[Rows on where targets appear]
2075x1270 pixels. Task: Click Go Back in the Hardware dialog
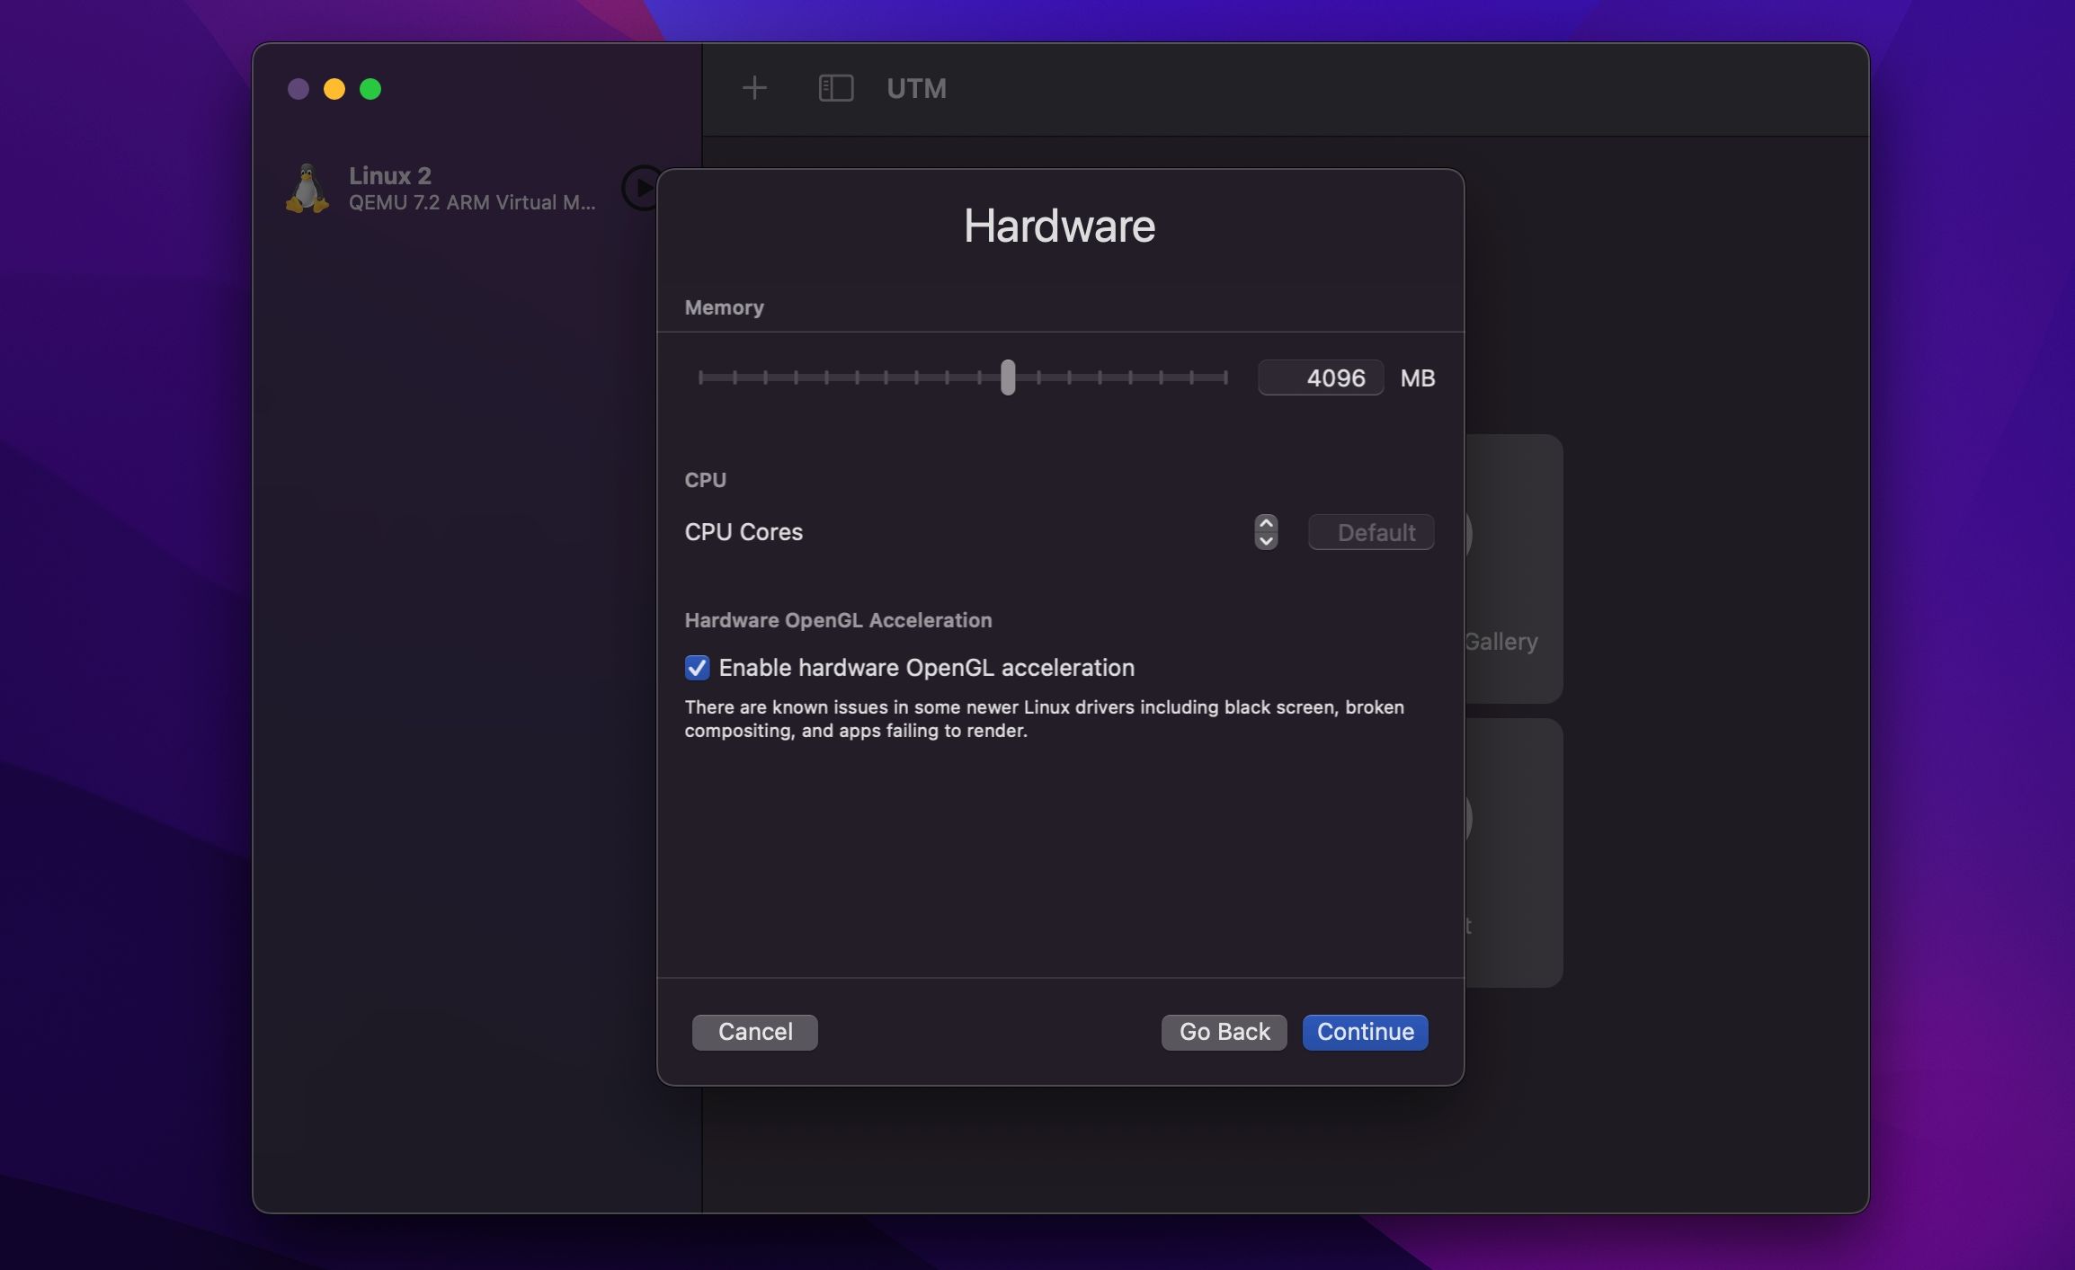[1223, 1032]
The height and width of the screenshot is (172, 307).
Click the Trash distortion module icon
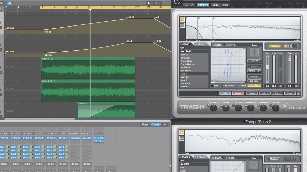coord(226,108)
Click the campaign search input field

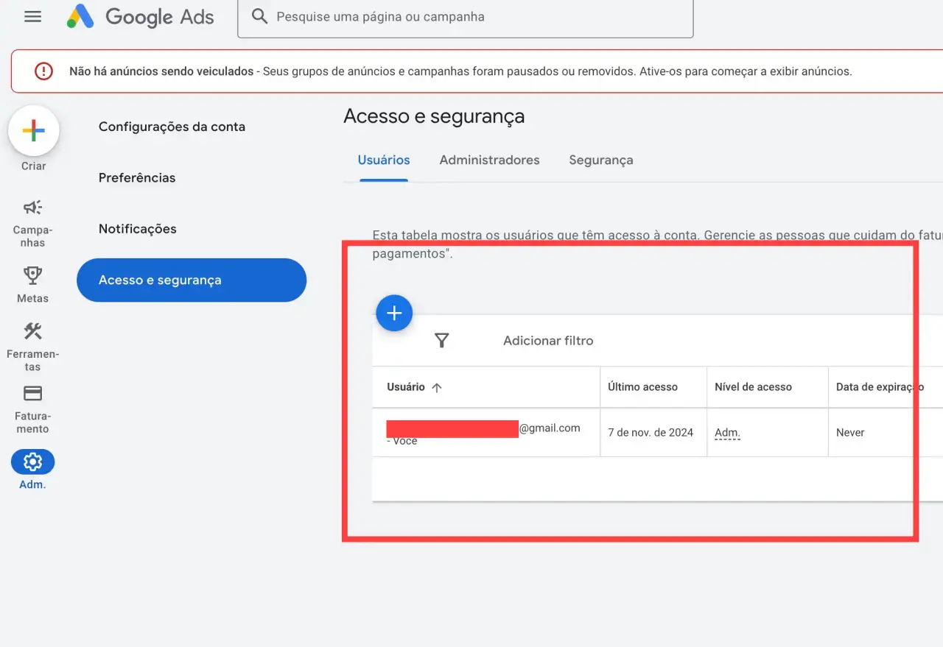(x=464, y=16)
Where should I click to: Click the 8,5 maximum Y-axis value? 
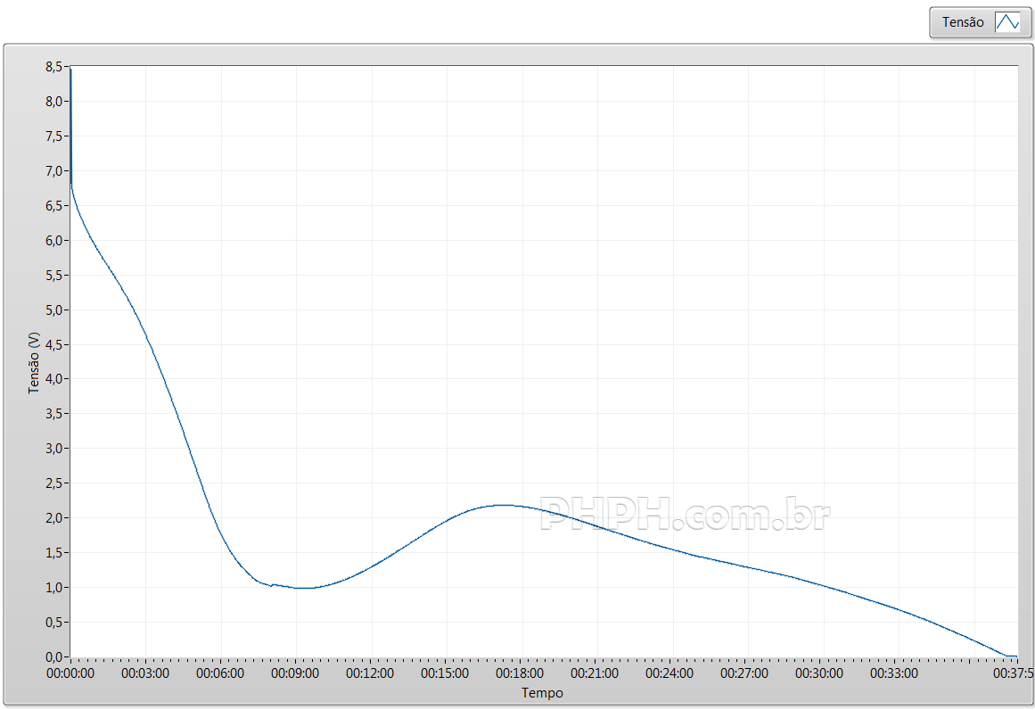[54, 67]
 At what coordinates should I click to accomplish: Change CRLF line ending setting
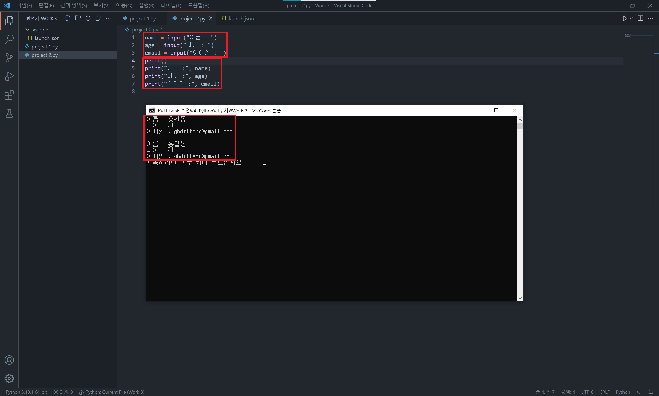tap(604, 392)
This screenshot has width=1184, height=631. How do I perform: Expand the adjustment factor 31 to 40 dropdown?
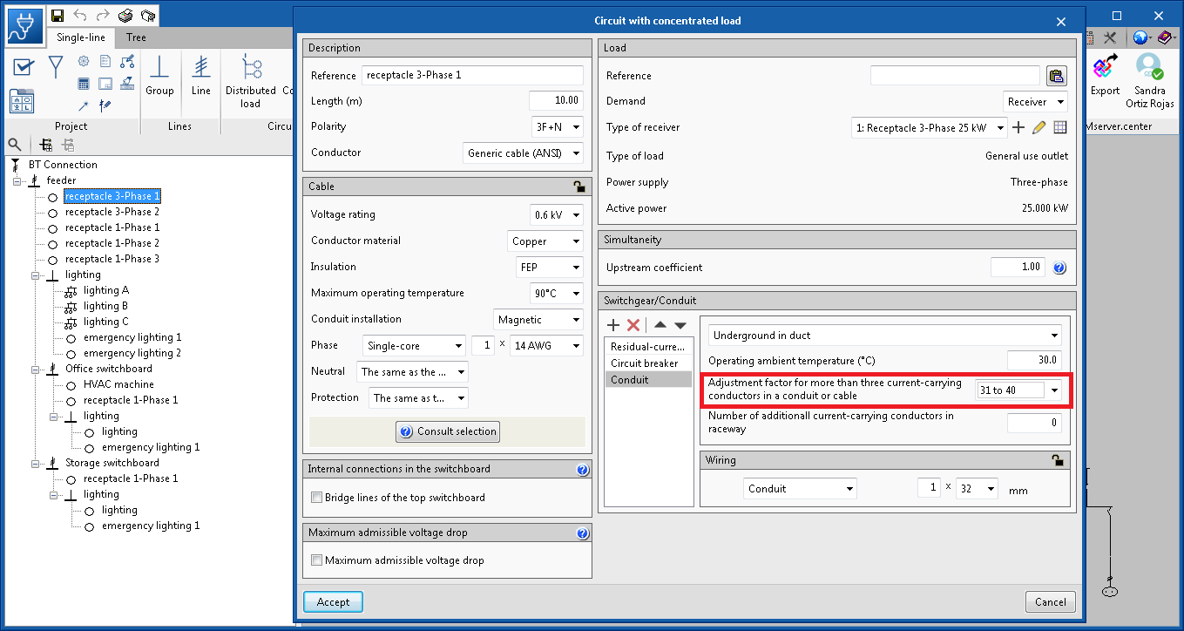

What you need to do —
Copy the records above exactly, starting at the line with "Where should I" and continuing through the end of the records. Leave out the pictures.

Solution to this problem —
Where should I click to: Click the 8,5 maximum Y-axis value? 
[54, 67]
 At what coordinates should I click to accomplish: Change CRLF line ending setting
tap(604, 392)
This screenshot has width=1184, height=631. How do I perform: Expand the adjustment factor 31 to 40 dropdown?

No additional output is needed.